EXERCISE BRIEF → Starting at the line with "The width and height of the screenshot is (1193, 709).", set down each line of the entries below through the last one, exactly as it stands.

Data records
:::

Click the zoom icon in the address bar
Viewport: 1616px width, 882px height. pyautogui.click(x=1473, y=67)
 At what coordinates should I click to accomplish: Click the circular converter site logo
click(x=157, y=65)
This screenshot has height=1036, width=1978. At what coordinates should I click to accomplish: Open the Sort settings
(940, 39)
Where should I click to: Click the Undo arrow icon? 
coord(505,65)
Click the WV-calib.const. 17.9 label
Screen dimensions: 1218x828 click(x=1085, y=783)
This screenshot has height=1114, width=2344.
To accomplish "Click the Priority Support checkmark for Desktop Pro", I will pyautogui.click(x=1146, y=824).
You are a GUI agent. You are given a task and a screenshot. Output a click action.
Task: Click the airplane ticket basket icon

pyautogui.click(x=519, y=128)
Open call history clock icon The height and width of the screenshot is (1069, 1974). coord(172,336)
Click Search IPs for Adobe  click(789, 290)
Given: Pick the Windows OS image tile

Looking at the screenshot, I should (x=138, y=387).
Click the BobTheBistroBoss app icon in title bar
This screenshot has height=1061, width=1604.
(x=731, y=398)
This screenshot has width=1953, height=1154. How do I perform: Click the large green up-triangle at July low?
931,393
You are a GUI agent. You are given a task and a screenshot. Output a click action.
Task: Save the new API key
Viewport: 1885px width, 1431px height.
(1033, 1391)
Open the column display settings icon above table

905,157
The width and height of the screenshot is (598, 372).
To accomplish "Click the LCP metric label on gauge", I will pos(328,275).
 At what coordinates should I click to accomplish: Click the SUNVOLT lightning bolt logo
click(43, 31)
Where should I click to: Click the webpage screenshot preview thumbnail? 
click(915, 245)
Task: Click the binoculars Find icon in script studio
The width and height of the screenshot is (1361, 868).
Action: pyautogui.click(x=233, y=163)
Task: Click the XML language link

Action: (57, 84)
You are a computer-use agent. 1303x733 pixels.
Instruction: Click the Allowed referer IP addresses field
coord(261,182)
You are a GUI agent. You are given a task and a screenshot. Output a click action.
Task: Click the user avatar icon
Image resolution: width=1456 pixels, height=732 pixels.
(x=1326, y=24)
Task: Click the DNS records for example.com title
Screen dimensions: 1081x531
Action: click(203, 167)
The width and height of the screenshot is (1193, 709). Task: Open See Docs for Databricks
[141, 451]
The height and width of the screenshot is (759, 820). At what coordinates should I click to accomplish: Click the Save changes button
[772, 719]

:::

RESPONSE AREA →
The width and height of the screenshot is (1193, 709). Task: Open See Docs for Databricks
[141, 451]
The height and width of the screenshot is (759, 820). At what coordinates should I click to accomplish: Click the Save changes button
[772, 719]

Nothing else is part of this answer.